Snapshot of social mores in the mid-50s | I love the series, have been reading it for decades, but my original list of which I had read got lost, so it's been difficult to figure out which few remain that I've not previously read. This turns out to be one, and while it's as excellent in quality as the rest, I didn't like it as much because of the assumption that the young women who had had babies without being married were immoral, while the fathers of those babies were allowed to cover their "indiscretions" and go on with their lives unhampered. Some of the women were teenagers after having their babies, and some of the fathers were much older men absolutely rolling in money who gave the girls they picked up fake names, but the condemnation fell only on the girls. I don't normally try to solve Wolfe novels, because they're not always fair play, Stout often has an operative provide Wolfe with information the reader doesn't get. But in this case I found the solution relatively straightforward quite early. Still satisfying.
Ho sempre trovato i gialli di Rex Stout veramente straordinari, la particolarità di un investigazione che mostra il dualismo dell'acume impersonificato da Nero Wolfe e dell'intraprendenza che prende la forma di Archie Goodwin mi hanno sempre profondamente colpito.
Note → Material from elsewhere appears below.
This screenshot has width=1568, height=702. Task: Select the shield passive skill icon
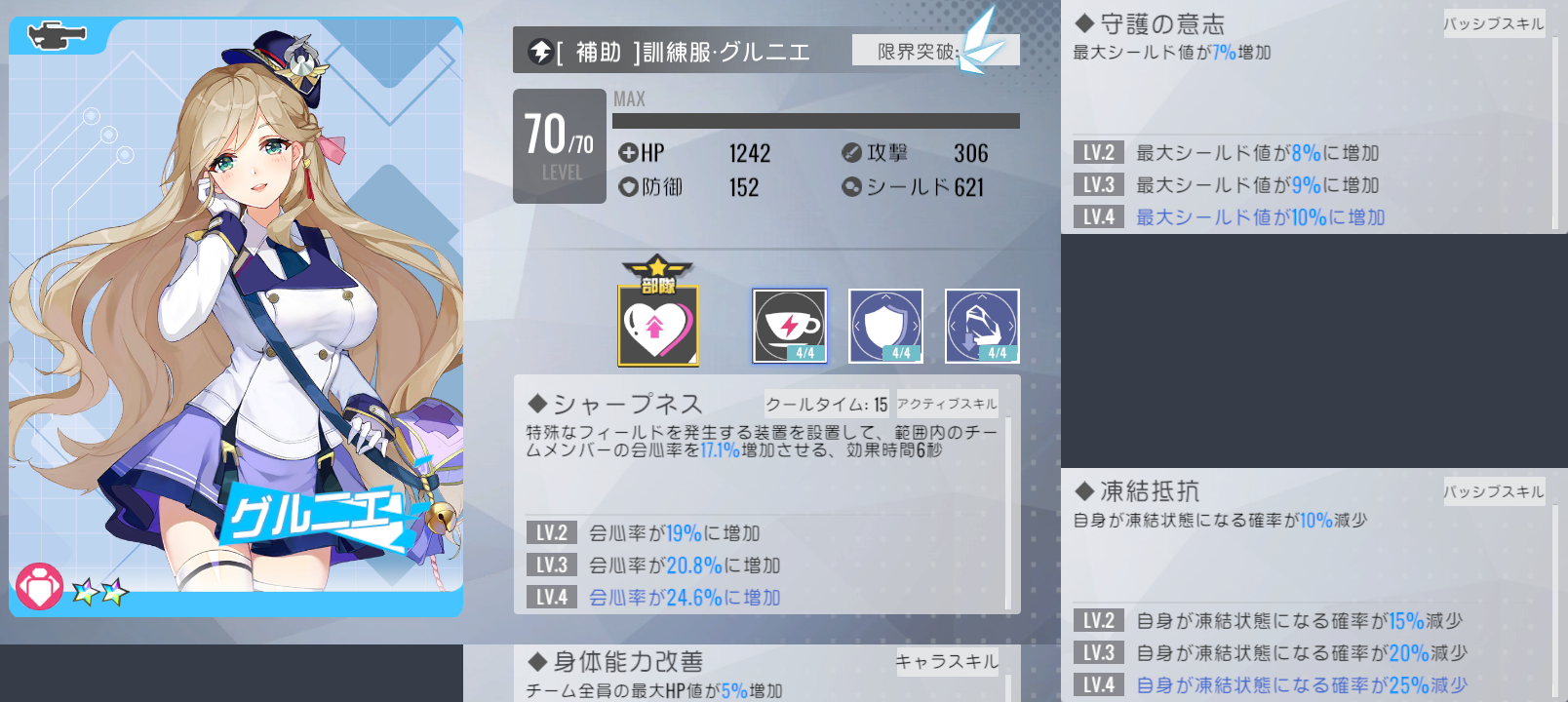pyautogui.click(x=885, y=326)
Nonostate lo stile inconfondibile di Rex Stout sia sempre piacevole ed appassionante (una volta iniziato un romanzo di Nero Wolfe sono sempre tentata di leggerlo tutto in una giornata) ho trovato che questo particolare giallo non presentasse un finale soddisfacente come quello di altri romanzi dello stesso autore. Trovo infatti che il finale sia rimasto troppo aperto, quasi inconcluso tato da spingermi a chiedermi se in realtà il mio libro non avesse pagine mancanti. Detto ciò voglio comunque sottolineare che in diversi passaggi il libro mi ha tenuto con il fiato sospeso e che, pur non essendo l'inchiesta che preferisco, suggerisco a chiunque di leggere questo romanzo
I must have missed it when I first read it, but this might be the best--or most representative--Nero Wolfe novel. It moves quickly; it features most of the key players, with lots of Saul and Cramer and Fritz; it talks in detail about food and orchids and the layout of the brownstone; it pits Archie and Wolfe against lawyers, the Commissioner, and antagonistic rich people; it fucks with Archie and Wolfe's sexism and gender expectations; and it's an impossible crime problem. I didn't guess the murderer, but I thought I had, which is always fun. And an unwed mother reaches through Archie's car window and tweaks his nose. A very good introduction to the books.
Speaking of which, this edition has another very good introduction, from Lena Horne (!).
Jumping ahead about 10 places in my chronological Nero Wolfe readthrough to get rid of a hefty double-volume before a move. This is the 20th Stout book I've read, and maybe his work is losing a bit of its novelty for me, but my last two Wolfe mysteries only rose to the level of a two-star review. That said, I really enjoyed Champagne for One and found it a nice return to form. We have a good, old-fashioned poisoning, just one victim, and a cast that starts too big and is whittled down to a manageable size by the halfway point.
It's also very slightly risque, especially for a book from this era: Much of Champagne for One is invested in a home for "unwed mothers," so we get a peek into a very 1950s view of sexual norms being violated. Take it from an author born in 1886: girls just want to have fun.
Lomalukemista kesämökin hyllystä, tätä en varmaan ollut ennen lukenutkaan. Taattua Nero Wolfea, hauska ja viihdyttävä. Ja Archie on NIIN nokkela ja komea ja hyvä tanssimaan!
This is my second Rex Stout / Nero Wolfe book. I don't think it's the best mystery I have ever read, but it's just so damn charming. The language, the humor and characters are just absolute pleasure.